[Excerpt]:
____

Genes from the Beotuk, a long-extinct branch of Canada’s aboriginal peoples, have shown up in samples of 80 people from Iceland, a team of anthropologists and geneticists has revealed.
A study published in the November issue of the American Journal of Physical Anthropology indicates that a woman of that line may have been brought to Iceland by the Vikings 1,000 years ago, the Montreal Gazette and other media outlets reported in November. The study was conducted by researchers from Iceland and Spain.
“First American in Europe ‘was native woman kidnapped by Vikings and hauled back to Iceland 1,000 years ago,’ ” trumpeted the UK’s Daily Mail.
The truth may be a tad less dramatic, but either way, the discovery of possible First Nations DNA among Icelanders raises a few intriguing possibilities, according to the Gazette. Besides revealing the existence of long-lost DNA, the finding may explain the identity of a people who the medieval Vikings called “skraelings,” the natives who repelled Leif Ericcson from the settlement he and others founded at what is today L’Anse aux Meadows in northern Newfoundland, the Gazette reported.
The genes in question, from the C1e family, do not appear to be European, study co-author Agnar Helgason was quoted as saying. He said that that plus other evidence suggests the DNA is likely from “the great human genealogical tree through the female line that has, to date, only been found in Native Americans” — the aboriginal nations of Canada, the U.S. and Central and South America, he said according to the newspaper.
In addition the study lends credence to prevailing theories that Christopher Columbus was not in fact the first European to make it to the Americas. It has long been suspected that Icelandic Vikings discovered the North American continent centuries before the Spanish explorer did.

____

(Saved data entries)
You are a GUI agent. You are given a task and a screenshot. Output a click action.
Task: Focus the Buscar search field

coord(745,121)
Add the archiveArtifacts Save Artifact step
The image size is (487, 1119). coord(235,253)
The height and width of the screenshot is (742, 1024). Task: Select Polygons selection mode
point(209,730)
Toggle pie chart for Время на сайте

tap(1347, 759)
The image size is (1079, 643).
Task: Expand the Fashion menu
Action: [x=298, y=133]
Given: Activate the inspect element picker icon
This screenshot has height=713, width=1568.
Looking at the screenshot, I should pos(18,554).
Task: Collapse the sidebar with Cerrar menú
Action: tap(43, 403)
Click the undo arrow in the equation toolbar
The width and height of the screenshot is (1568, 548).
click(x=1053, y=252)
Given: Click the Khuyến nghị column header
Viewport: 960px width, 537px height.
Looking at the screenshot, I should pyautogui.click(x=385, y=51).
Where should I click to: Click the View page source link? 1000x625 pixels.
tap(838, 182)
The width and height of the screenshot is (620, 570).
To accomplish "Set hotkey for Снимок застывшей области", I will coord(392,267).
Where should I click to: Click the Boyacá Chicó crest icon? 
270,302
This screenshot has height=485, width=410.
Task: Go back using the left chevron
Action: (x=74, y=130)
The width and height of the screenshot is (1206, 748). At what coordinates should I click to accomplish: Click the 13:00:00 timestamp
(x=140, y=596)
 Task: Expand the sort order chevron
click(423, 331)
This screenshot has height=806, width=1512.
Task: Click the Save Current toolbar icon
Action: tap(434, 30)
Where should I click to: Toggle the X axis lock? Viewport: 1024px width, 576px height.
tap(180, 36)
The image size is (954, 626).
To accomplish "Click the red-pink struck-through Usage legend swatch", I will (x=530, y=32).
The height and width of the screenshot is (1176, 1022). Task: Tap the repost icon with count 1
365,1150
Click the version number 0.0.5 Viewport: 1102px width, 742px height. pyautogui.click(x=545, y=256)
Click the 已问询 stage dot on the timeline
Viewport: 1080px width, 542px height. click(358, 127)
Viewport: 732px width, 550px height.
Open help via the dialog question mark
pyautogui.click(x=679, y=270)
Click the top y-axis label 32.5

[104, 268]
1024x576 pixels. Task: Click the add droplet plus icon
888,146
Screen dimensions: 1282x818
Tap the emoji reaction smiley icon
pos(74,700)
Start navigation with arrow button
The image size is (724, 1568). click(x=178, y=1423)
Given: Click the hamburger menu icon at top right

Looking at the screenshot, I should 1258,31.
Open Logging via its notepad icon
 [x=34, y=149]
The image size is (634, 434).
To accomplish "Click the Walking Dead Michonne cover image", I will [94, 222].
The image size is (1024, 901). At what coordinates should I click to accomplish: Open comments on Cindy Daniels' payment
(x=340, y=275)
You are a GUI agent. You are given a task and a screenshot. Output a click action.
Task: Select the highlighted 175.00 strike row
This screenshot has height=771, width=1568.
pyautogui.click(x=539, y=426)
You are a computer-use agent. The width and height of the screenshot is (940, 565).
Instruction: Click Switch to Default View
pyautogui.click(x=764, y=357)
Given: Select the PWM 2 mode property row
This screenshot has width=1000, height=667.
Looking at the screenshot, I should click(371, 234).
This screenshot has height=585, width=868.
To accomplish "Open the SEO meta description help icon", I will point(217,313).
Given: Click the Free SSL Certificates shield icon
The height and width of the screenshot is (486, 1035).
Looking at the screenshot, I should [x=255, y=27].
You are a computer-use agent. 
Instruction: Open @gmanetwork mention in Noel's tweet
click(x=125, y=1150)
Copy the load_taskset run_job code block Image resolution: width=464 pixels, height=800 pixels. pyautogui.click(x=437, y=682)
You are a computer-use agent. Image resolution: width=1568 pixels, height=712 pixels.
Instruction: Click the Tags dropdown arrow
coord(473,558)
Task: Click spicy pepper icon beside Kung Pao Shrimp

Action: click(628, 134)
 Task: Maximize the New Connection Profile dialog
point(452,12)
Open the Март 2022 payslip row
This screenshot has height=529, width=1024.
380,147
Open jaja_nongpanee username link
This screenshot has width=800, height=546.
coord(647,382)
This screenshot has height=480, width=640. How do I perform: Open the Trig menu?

____

[What you are asked to do]: Reproduce the complete article on Native American genes found in Iceland, word for word. The listing above is independent material, unrelated to the article.

[Response to this exercise]:
Genes from the Beotuk, a long-extinct branch of Canada’s aboriginal peoples, have shown up in samples of 80 people from Iceland, a team of anthropologists and geneticists has revealed.
A study published in the November issue of the American Journal of Physical Anthropology indicates that a woman of that line may have been brought to Iceland by the Vikings 1,000 years ago, the Montreal Gazette and other media outlets reported in November. The study was conducted by researchers from Iceland and Spain.
“First American in Europe ‘was native woman kidnapped by Vikings and hauled back to Iceland 1,000 years ago,’ ” trumpeted the UK’s Daily Mail.
The truth may be a tad less dramatic, but either way, the discovery of possible First Nations DNA among Icelanders raises a few intriguing possibilities, according to the Gazette. Besides revealing the existence of long-lost DNA, the finding may explain the identity of a people who the medieval Vikings called “skraelings,” the natives who repelled Leif Ericcson from the settlement he and others founded at what is today L’Anse aux Meadows in northern Newfoundland, the Gazette reported.
The genes in question, from the C1e family, do not appear to be European, study co-author Agnar Helgason was quoted as saying. He said that that plus other evidence suggests the DNA is likely from “the great human genealogical tree through the female line that has, to date, only been found in Native Americans” — the aboriginal nations of Canada, the U.S. and Central and South America, he said according to the newspaper.
In addition the study lends credence to prevailing theories that Christopher Columbus was not in fact the first European to make it to the Americas. It has long been suspected that Icelandic Vikings discovered the North American continent centuries before the Spanish explorer did.